Halibut on a Bed of Vegetables Recipe
- 2 tablespoons olive oil
- ½ red pepper, cored, deseeded and roughly chopped
- ½ green pepper, cored, deseeded and roughly chopped
- 2 oz (50 g) mushrooms, sliced
- 1 zucchini, sliced length-ways into 3 cm/1½ inch pieces
- ½ eggplant, sliced length-ways into 3 cm/ 1½ inch pieces
- 2 tomatoes, skinned and chopped
- 1 tablespoon tomato purée
- 2 halibut steaks, about 5-6 oz (150-175 g) each
- 2 oz (50 g) butter
- Salt and pepper
- 2 tablespoons chopped mixed parsley, tarragon and chives
- Heat the oil in a large saucepan, add the red and green peppers, mushrooms, zucchini, eggplant, tomatoes and tomato purée and fry for 15-20 minutes over a moderate heat, stirring occasionally.

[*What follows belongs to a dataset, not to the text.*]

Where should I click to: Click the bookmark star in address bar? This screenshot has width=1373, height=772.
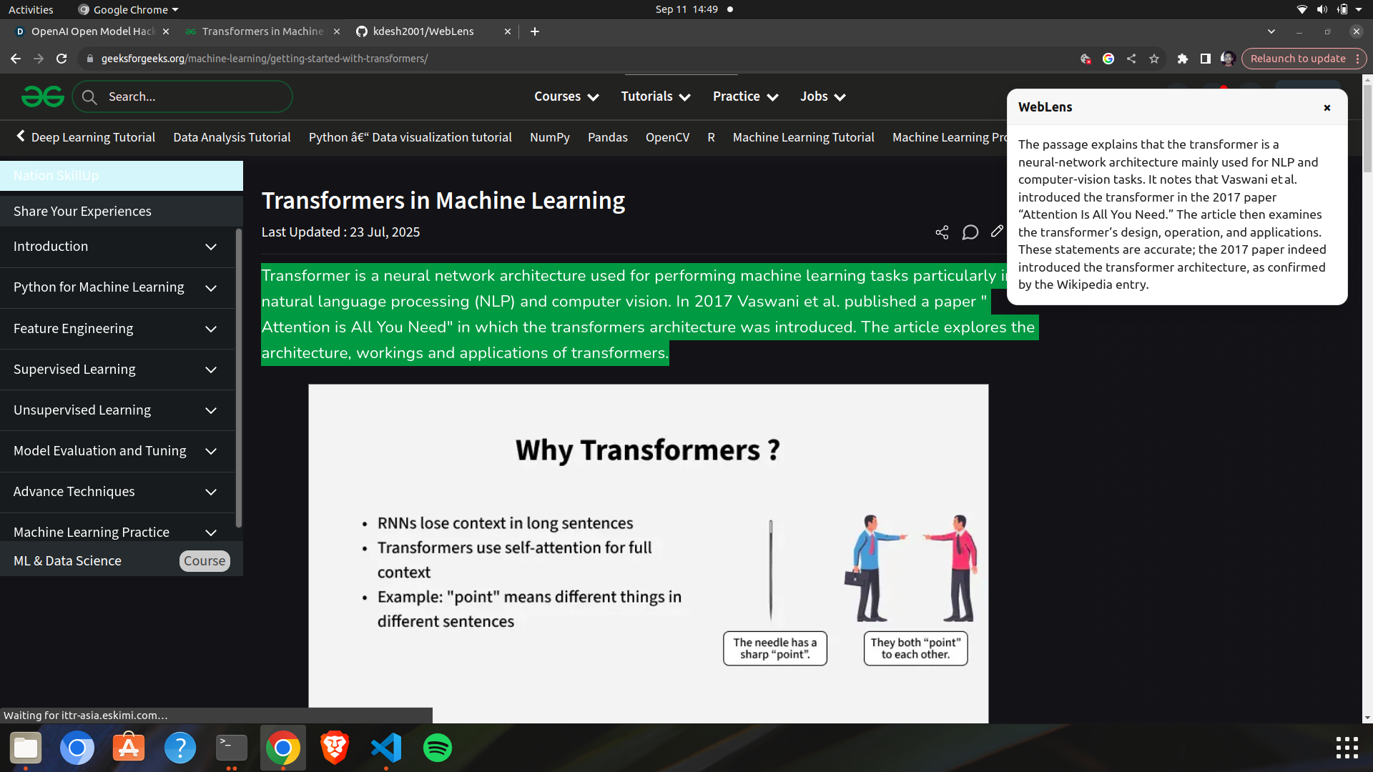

- Meanwhile, line a baking sheet with a large piece of foil, allowing sufficient to fold over comfortably. Place the fish on the foil, dot with butter, season with salt and pepper and fold the foil loosely over the fish. Bake in a preheated oven, 200°C (400°F), Gas Mark 6, for 18—20 minutes until cooked through.
- When the fish and vegetables are cooked, season to taste and add more herbs or tomato purée if necessary. Spoon the vegetables on to warmed plates and put the halibut on top. Serve immediately.